O que mais tenho visto são professores interessados, mas muito mal preparados para por em prática os conceitos da educação inclusiva. Para os alunos com deficiência exclusivamente intelectual ou auditiva, realmente não vejo problemas em promover atividades físicas das quais eles possam participar, mas como permitir a participação de deficientes motores em atividades como ginástica, futebol, vôlei, basquete, handball, natação...? 

Excetuando a ginástica, a natação e o futebol (em que se pode usar uma bola com guizos), como permitir a participação de cegos nas outras atividades? Da mesma forma, não vejo motivos para que alunos cegos sejam segregados em classes de recursos, esse terceiro turno que os sobrecarregam e os deixam sem tempo para serem crianças e também brincarem como qualquer outra, para serem alfabetizados em braile, se exemplos como o da Laurinha, filha da Rosangela Gera, estão mostrando que é possível se fazer a alfabetização de forma inclusiva, ou para ensino de aritmética quando existem recursos como o Sorobã que permitem a materialização de conceitos abstratos como os de Matemática elementar, ou de Geografia em que se pode usar os mapas táteis, ou de qualquer outra disciplina explanativa em que se pode usar livros no formato DAISY, bastando que tenham descrições narrativas de fotos, ilustrações, gráficos e tabelas, explanações que também devem ser frequentemente usadas nas aulas ao vivo.

* _Instruções da tarefa_
Dê sequência ao texto sobre educação inclusiva, começando logo depois da última frase apresentada.

* _Trecho dos dados_

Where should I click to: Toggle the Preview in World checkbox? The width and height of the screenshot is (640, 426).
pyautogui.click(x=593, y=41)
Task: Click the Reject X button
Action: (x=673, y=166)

* _Resposta do exercício_
Considero-me um discípulo do Melero, a quem tive o prazer de conhecer pessoalmente, mas, para a realidade brasileira, o que mais precisamos é de oficinas para mostrar aos professores como por em prática essa enxurrada de conceitos e como tornar realidade essa inclusão, que jamais poderá ser chamada de inclusão enquanto não for ampla, geral e irrestrita.

Abraços,

Paulo Romeu.

Tereza Villela envia seus comentários sobre os argumentos do Fábio!

Caros amigos:

Por alguns dias não acessei os e-mails da lista e só agora venho ler este. Concordo inteiramente com o Fábio Adiron, que como sempre escreve sobre educação e inclusão com muita propriedade.

Só acresceria uma observação e uma indagação minha às que ele já propõe: como estudante universitária com baixa visão, observo que uma grande parte dos professores dos cursos de licenciatura responsáveis pela formação acadêmica dos educadores também não está preparada, ou não faz nenhuma questão de se preparar para receber em suas salas de aula alunos com deficiência.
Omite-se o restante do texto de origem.